*PROBLEM STATEMENT*
Could you restate exactly the lines that begin at the line with "Where should I" and end at the final line of the data?

*Data records*
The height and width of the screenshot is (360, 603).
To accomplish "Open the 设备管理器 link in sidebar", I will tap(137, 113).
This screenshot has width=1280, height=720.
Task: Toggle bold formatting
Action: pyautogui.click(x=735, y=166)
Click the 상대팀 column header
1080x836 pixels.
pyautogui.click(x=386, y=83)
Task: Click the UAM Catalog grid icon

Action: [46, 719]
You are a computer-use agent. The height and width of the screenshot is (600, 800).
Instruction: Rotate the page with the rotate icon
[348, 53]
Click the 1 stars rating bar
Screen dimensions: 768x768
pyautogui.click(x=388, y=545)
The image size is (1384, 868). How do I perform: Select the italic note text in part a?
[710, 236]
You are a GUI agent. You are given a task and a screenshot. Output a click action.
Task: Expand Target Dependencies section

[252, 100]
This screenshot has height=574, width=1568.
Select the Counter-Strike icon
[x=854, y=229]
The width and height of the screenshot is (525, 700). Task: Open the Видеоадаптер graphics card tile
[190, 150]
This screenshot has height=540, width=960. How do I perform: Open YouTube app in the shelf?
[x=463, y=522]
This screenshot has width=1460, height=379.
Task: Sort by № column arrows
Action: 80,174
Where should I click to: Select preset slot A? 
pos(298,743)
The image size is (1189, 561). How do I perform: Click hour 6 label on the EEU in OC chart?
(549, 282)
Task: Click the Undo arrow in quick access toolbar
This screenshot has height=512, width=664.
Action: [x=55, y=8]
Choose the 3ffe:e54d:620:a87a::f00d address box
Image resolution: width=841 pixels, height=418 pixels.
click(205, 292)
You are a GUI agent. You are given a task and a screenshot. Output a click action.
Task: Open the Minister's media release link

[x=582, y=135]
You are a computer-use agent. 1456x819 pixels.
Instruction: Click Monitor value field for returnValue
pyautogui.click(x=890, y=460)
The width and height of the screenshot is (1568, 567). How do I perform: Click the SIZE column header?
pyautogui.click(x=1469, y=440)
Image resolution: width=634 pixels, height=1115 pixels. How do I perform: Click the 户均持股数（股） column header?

*REPLY*
Where should I click to: Select preset slot A? 
pos(298,743)
The image size is (1189, 561). How do I perform: Click hour 6 label on the EEU in OC chart?
(549, 282)
Task: Click the Undo arrow in quick access toolbar
This screenshot has height=512, width=664.
Action: [x=55, y=8]
Choose the 3ffe:e54d:620:a87a::f00d address box
Image resolution: width=841 pixels, height=418 pixels.
click(205, 292)
You are a GUI agent. You are given a task and a screenshot. Output a click action.
Task: Open the Minister's media release link

[x=582, y=135]
You are a computer-use agent. 1456x819 pixels.
Instruction: Click Monitor value field for returnValue
pyautogui.click(x=890, y=460)
The width and height of the screenshot is (1568, 567). How do I perform: Click the SIZE column header?
pyautogui.click(x=1469, y=440)
Image resolution: width=634 pixels, height=1115 pixels. How do I perform: Click the 户均持股数（股） column header?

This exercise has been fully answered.